なぜならば、「何を確かめるのか」 がわからずに 調査を進めてしまうことになるからです。

まず、定性調査などで、仮説 (先ほどの例では、消費者は 「細分化した培養土」 よりも、「野菜と花の土」 を選ぶこと・・・など) を立てて、それを 定量調査 で確かめる。 それがマーケティングリサーチの王道と言って良いでしょう。

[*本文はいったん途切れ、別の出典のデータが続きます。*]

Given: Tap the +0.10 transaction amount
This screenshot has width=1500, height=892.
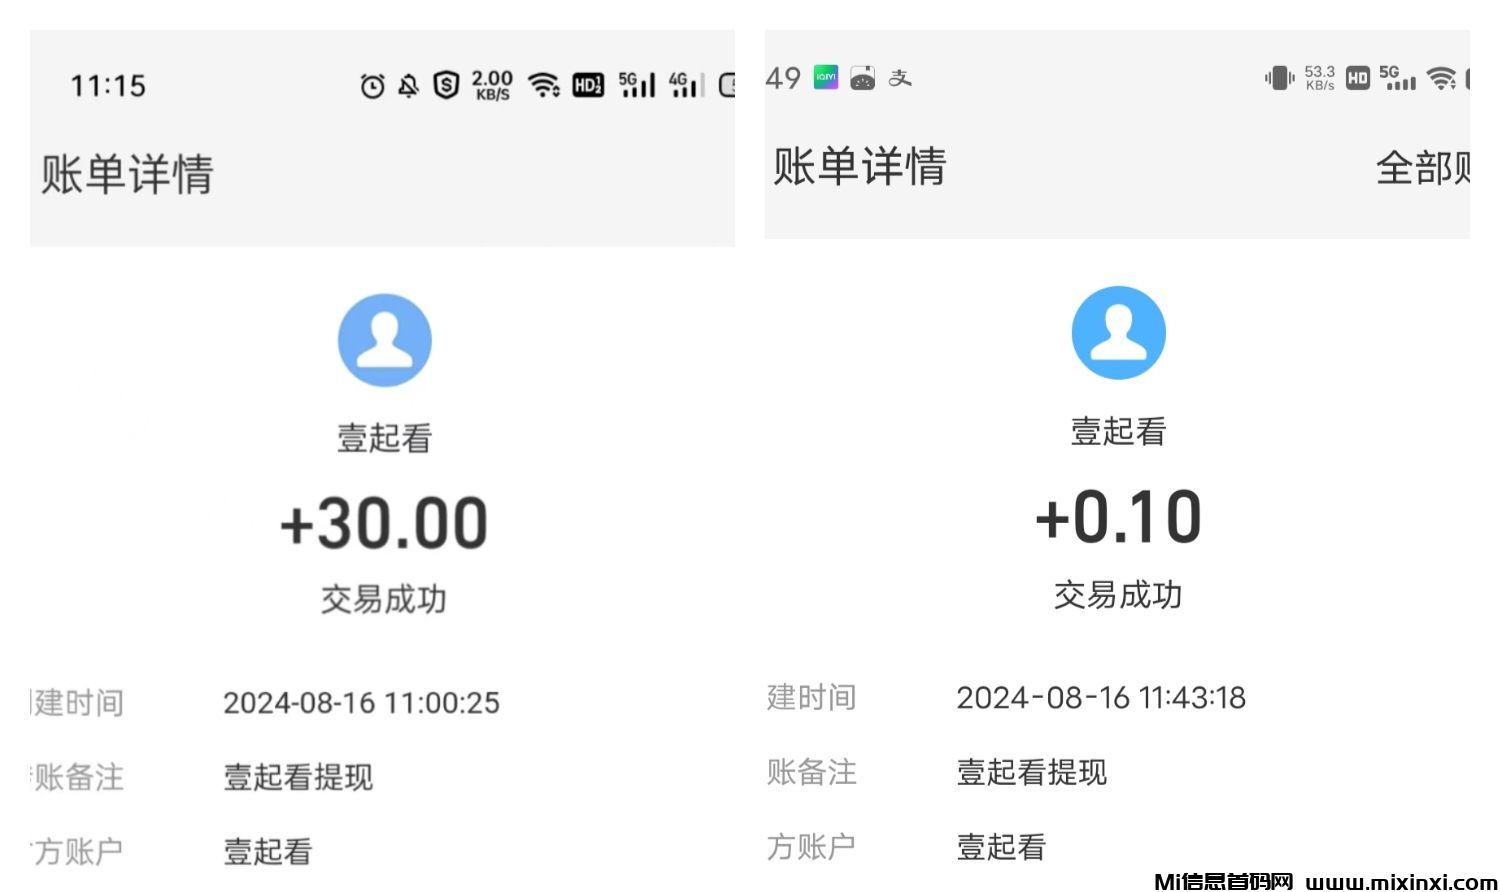Looking at the screenshot, I should point(1118,517).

数多くの対象者に、数多くの質問をしたにもかかわらず、欲しい結果が何も得られなかったということはよくあることです。(本当に!)

インターネット調査

そうならないためにも、

 ● 市場調査の必要性を よく理解すること
 ● 消費者よりも企業のほうが、商品知識が豊富だという思い込みを捨てること
 ● 定性調査だけではなく、定量調査を実施して 統計的な確からしさを得ること
 ● 定量調査の目的は、「事前に立てた仮説の検証である」 と認識すること

に気をつけて、マーケティングリサーチを実施してみてください!

ちなみに、諸事情により、培養土のパッケージは リニューアルされることなく、調査結果に基づく新パッケージ案は 残念ながら お蔵入りとなりました・・・。